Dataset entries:
-.-.-

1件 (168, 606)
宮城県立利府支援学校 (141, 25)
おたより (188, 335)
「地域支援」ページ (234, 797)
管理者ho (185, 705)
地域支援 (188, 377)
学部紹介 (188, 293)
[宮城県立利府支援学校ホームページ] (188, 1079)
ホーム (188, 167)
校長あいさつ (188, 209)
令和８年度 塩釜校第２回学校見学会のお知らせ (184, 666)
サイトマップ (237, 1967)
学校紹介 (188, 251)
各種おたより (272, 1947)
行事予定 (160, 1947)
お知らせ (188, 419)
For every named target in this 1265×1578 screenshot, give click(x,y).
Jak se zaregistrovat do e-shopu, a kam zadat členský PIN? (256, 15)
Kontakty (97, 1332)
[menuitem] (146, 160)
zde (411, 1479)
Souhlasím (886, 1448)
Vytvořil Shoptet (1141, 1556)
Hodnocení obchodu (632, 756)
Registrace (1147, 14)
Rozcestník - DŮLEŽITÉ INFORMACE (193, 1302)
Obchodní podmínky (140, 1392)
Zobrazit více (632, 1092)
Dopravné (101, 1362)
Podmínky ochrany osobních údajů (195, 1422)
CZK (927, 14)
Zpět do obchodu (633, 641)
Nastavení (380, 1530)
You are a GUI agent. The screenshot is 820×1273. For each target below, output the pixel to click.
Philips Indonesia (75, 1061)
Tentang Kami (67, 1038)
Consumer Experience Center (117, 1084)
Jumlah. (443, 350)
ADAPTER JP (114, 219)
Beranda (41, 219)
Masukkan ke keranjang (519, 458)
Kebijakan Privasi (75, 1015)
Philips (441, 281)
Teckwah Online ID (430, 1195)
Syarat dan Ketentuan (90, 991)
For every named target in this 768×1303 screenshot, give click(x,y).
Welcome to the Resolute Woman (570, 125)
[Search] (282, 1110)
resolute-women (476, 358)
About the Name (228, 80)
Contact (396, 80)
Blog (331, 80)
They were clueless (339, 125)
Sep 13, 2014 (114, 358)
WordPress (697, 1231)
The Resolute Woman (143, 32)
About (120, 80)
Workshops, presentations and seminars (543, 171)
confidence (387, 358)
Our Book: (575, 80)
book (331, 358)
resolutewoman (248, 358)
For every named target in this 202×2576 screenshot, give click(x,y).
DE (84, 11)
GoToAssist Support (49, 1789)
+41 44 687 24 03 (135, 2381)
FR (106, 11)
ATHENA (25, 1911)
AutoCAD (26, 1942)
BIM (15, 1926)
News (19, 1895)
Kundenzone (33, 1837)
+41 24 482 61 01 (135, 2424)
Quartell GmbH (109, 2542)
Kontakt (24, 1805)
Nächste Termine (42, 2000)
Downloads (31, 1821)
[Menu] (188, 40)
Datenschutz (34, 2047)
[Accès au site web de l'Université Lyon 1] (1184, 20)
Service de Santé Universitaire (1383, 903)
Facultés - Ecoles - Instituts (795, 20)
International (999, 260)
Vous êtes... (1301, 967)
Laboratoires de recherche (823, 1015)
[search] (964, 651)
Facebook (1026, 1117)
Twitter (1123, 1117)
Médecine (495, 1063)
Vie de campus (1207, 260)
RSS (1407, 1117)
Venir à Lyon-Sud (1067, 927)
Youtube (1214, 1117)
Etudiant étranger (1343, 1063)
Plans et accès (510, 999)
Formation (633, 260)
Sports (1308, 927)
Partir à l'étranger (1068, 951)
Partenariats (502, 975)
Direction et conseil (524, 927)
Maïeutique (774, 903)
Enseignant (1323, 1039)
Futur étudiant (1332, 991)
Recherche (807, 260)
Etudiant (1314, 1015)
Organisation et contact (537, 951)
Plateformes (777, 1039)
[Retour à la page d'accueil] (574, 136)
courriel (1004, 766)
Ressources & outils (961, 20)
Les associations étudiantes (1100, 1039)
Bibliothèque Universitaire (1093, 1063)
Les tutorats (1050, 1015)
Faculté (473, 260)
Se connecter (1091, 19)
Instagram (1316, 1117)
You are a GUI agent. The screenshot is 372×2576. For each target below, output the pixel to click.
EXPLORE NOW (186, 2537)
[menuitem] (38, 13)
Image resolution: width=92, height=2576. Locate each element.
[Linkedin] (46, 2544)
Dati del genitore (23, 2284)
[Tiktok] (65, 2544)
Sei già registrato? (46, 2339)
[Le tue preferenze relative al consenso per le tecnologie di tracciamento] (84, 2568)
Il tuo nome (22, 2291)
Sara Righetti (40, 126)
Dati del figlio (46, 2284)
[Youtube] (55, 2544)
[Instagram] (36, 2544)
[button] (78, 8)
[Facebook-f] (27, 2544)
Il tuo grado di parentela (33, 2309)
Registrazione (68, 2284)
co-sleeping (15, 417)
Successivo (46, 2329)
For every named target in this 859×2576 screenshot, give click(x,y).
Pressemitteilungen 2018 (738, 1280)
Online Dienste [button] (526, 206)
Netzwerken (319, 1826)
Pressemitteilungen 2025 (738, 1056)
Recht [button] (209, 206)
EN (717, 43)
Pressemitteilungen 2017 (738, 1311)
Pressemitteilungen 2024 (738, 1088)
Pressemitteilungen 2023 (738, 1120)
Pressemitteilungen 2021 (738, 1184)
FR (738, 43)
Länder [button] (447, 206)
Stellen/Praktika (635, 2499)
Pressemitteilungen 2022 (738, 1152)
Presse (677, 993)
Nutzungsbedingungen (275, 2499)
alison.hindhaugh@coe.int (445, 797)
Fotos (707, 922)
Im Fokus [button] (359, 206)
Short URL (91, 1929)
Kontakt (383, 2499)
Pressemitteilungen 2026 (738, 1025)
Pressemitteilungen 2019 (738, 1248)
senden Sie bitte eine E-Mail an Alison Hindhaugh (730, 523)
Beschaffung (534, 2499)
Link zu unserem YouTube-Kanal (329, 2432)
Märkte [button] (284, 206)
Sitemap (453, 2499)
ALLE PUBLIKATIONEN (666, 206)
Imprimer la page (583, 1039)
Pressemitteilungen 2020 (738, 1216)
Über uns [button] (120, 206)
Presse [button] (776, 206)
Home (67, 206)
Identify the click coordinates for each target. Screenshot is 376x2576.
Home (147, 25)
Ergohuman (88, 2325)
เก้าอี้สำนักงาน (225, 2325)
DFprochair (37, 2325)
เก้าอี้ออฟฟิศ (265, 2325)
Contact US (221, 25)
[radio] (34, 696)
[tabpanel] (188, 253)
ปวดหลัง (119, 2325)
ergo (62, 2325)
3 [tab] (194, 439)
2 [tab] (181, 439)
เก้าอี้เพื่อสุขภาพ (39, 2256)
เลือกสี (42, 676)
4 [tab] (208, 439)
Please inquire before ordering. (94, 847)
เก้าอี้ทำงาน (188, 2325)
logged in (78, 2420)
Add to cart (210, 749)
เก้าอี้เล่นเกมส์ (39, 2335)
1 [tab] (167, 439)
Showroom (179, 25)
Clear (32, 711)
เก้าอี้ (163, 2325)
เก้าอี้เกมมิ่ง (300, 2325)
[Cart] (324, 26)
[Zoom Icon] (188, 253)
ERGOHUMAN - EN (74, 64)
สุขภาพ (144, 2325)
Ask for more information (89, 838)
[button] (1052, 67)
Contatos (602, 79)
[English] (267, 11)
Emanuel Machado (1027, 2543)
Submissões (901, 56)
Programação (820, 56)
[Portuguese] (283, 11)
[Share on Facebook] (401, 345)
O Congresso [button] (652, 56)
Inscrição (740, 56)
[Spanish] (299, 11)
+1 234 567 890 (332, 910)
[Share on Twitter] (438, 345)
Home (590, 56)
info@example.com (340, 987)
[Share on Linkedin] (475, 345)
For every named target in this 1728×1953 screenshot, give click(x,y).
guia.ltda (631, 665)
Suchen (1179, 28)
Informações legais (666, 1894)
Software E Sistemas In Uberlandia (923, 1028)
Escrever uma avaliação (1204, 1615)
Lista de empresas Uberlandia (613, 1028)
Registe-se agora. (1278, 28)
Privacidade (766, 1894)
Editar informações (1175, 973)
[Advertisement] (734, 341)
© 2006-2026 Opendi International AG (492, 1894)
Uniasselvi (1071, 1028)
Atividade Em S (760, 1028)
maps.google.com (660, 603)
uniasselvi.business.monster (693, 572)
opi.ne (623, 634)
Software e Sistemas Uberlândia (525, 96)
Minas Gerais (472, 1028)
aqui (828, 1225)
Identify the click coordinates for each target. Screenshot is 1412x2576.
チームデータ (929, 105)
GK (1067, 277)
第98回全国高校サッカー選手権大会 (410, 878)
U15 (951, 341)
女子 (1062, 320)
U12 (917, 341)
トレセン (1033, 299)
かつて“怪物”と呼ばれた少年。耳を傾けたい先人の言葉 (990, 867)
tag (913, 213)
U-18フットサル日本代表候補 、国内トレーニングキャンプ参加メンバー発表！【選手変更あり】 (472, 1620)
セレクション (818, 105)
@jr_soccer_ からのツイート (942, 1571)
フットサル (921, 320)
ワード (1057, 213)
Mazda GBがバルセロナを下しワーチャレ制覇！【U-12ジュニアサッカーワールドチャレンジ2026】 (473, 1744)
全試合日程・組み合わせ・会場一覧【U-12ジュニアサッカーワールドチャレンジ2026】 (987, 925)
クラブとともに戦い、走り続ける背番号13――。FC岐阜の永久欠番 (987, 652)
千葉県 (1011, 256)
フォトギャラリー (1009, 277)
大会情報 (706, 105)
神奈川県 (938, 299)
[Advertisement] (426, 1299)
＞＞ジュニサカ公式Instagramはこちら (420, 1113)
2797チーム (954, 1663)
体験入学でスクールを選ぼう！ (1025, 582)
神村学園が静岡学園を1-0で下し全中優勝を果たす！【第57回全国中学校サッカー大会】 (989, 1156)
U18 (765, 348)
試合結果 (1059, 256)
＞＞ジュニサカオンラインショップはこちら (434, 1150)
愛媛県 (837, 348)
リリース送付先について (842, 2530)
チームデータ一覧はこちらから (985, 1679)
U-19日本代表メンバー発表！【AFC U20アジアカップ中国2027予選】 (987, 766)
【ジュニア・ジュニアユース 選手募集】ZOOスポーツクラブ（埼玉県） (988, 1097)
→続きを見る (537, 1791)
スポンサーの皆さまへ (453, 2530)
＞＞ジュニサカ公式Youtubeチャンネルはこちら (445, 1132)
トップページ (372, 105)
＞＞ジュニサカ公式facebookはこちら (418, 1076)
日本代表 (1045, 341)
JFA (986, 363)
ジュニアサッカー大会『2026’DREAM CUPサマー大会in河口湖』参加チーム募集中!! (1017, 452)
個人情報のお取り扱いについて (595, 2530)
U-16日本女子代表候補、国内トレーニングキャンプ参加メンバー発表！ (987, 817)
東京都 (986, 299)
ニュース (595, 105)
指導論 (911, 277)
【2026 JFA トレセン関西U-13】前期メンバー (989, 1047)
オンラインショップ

-.-.-

Description of the task:
Only lines that contain the string "Universitaire" count; pick each one out of the records and copy it.

Solution for this exercise:
Service de Santé Universitaire (1383, 903)
Bibliothèque Universitaire (1093, 1063)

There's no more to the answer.